▶ SUPPLIED INFORMATION
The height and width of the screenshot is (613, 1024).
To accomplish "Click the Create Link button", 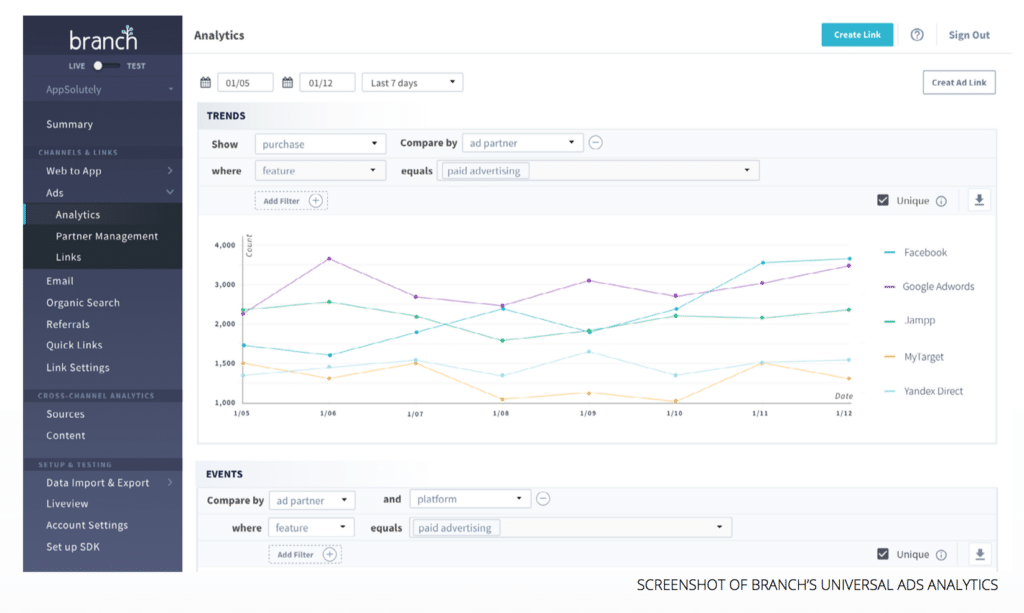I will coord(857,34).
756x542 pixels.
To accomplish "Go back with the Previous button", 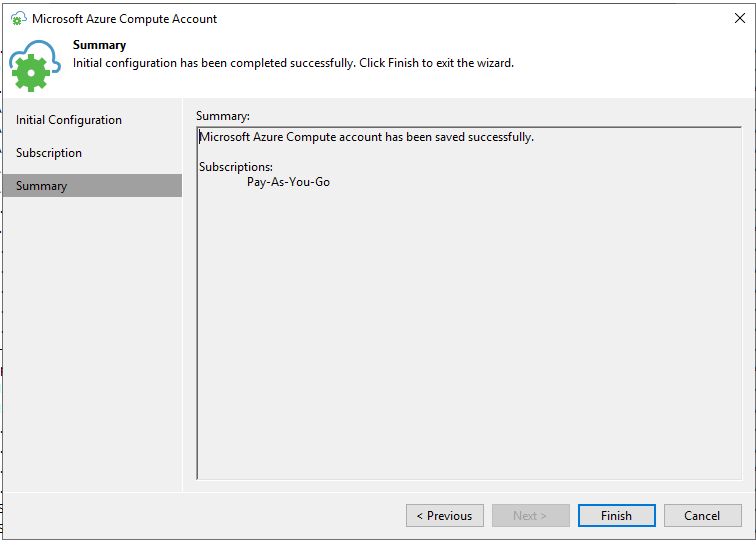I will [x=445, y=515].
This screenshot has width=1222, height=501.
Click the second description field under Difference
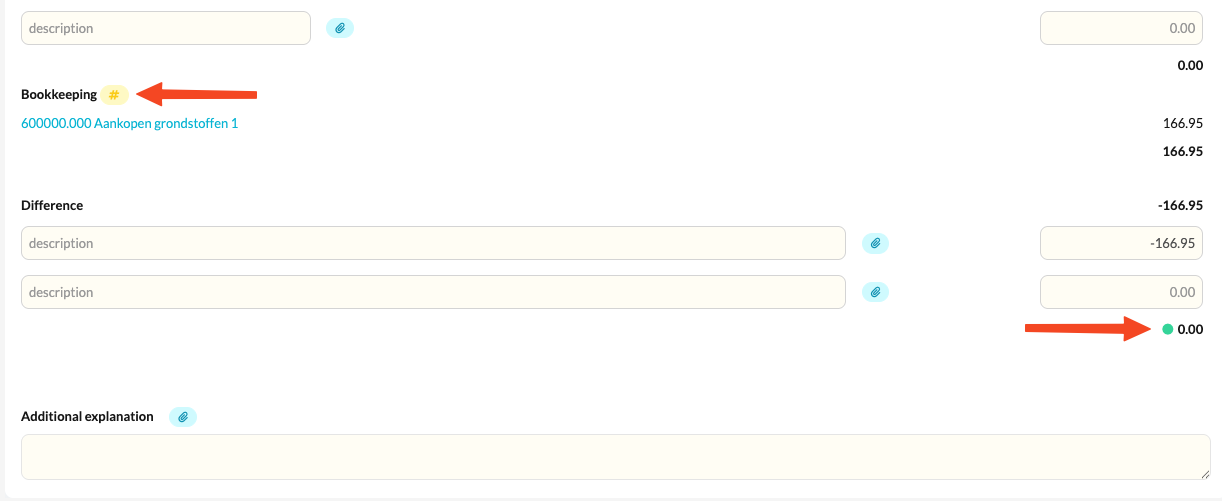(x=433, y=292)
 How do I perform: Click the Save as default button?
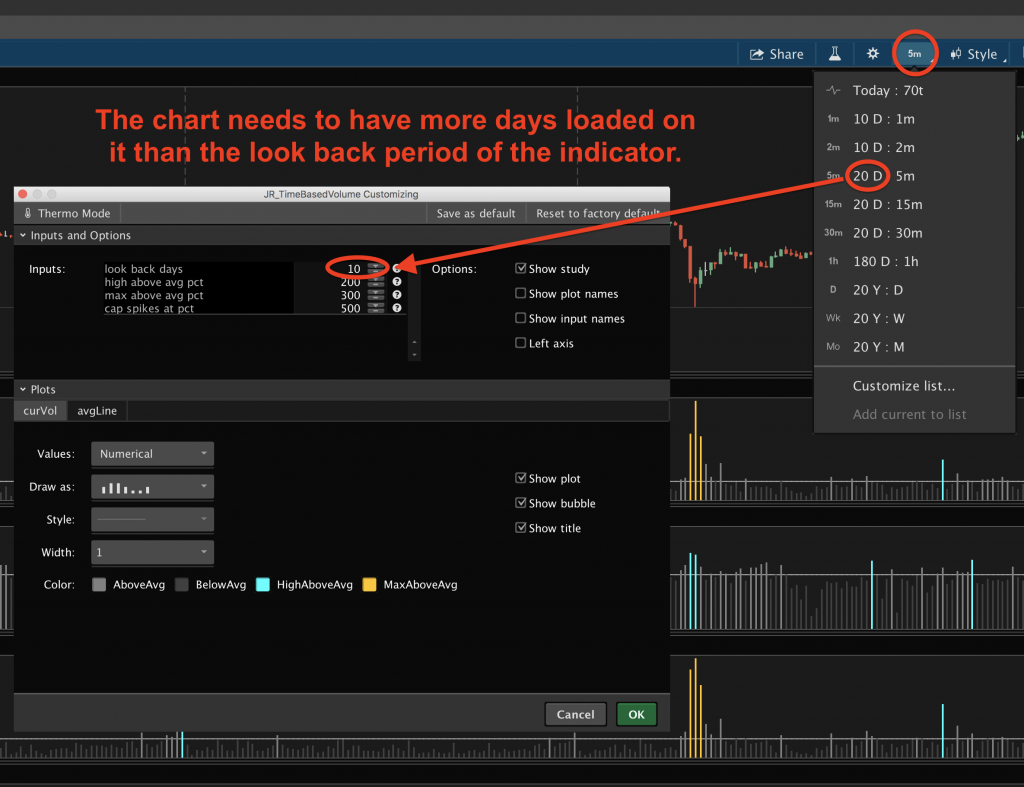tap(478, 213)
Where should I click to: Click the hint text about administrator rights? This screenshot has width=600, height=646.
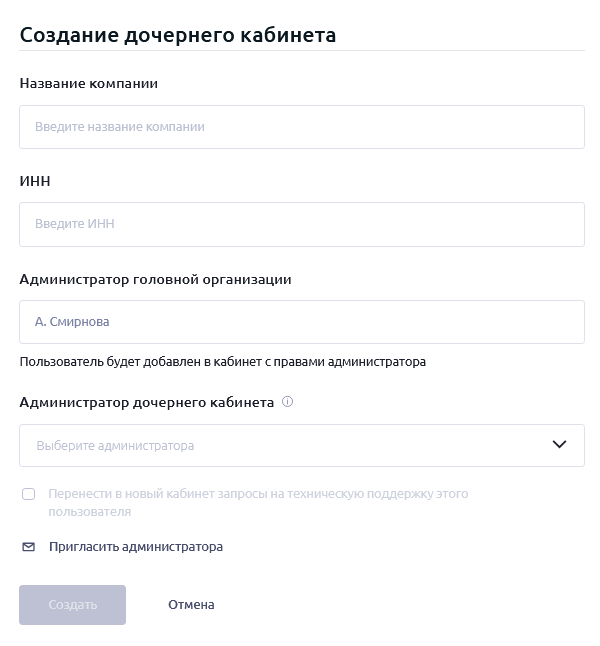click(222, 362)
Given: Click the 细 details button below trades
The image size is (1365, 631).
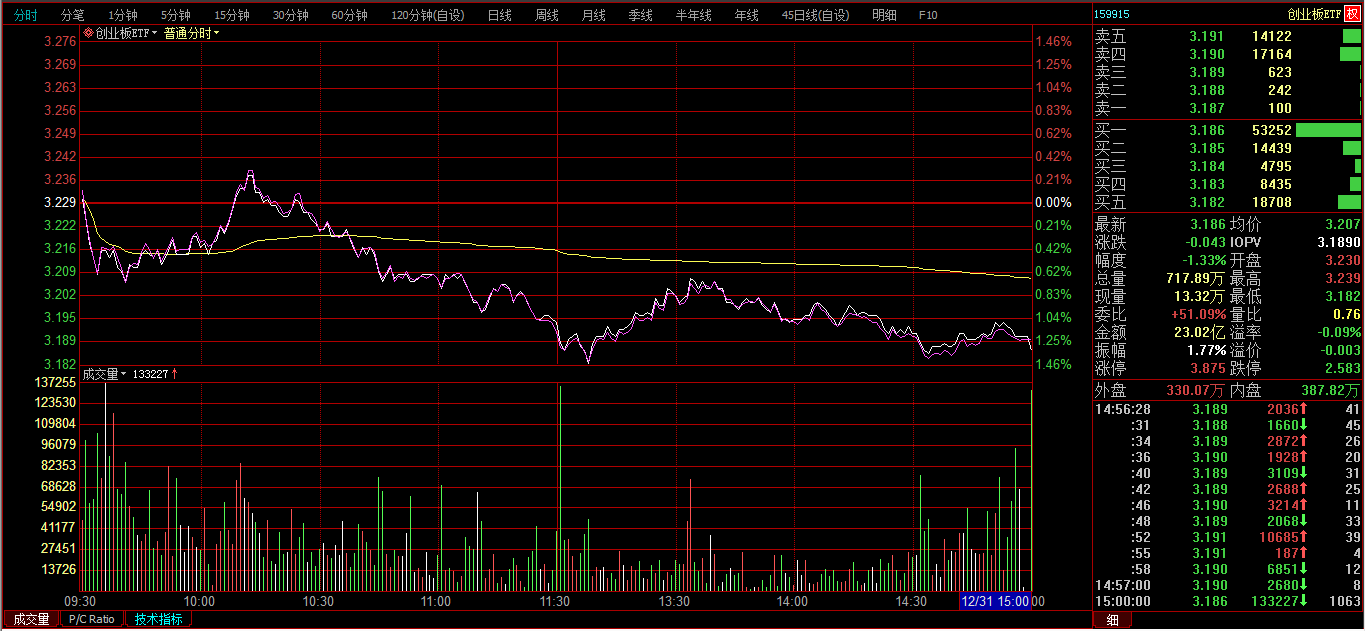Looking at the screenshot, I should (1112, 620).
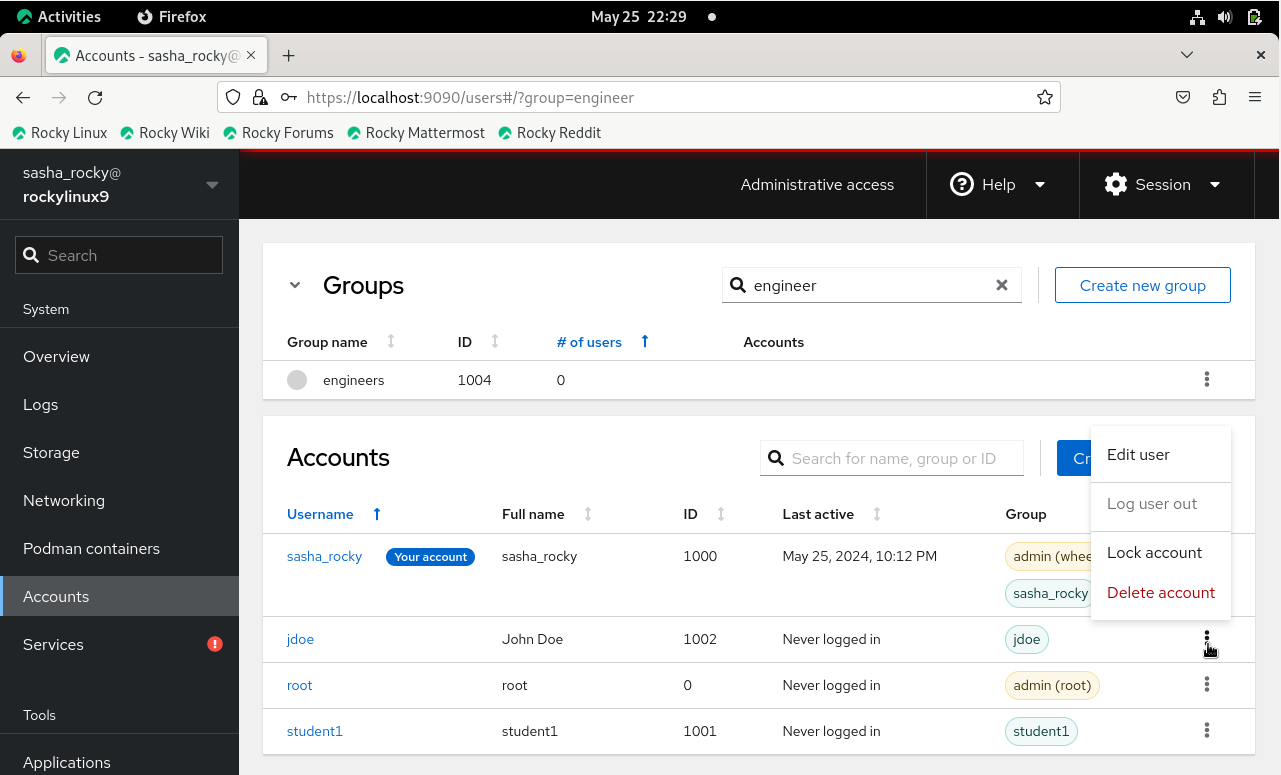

▶ TASK
Recast the records, from the line containing "Where should I" through the end of the records, inclusive, as a Markdown table with the columns Row and Record Line, numbering each non-blank line and leaving out the pictures.

▶ RESULT
| Row | Record Line |
|---|---|
| 1 | Where should I click to: Click the hint text about administrator rights? This screenshot has width=600, height=646. |
| 2 | click(222, 362) |
| 3 | Given: Click the 细 details button below trades |
| 4 | The image size is (1365, 631). |
| 5 | Looking at the screenshot, I should (1112, 620). |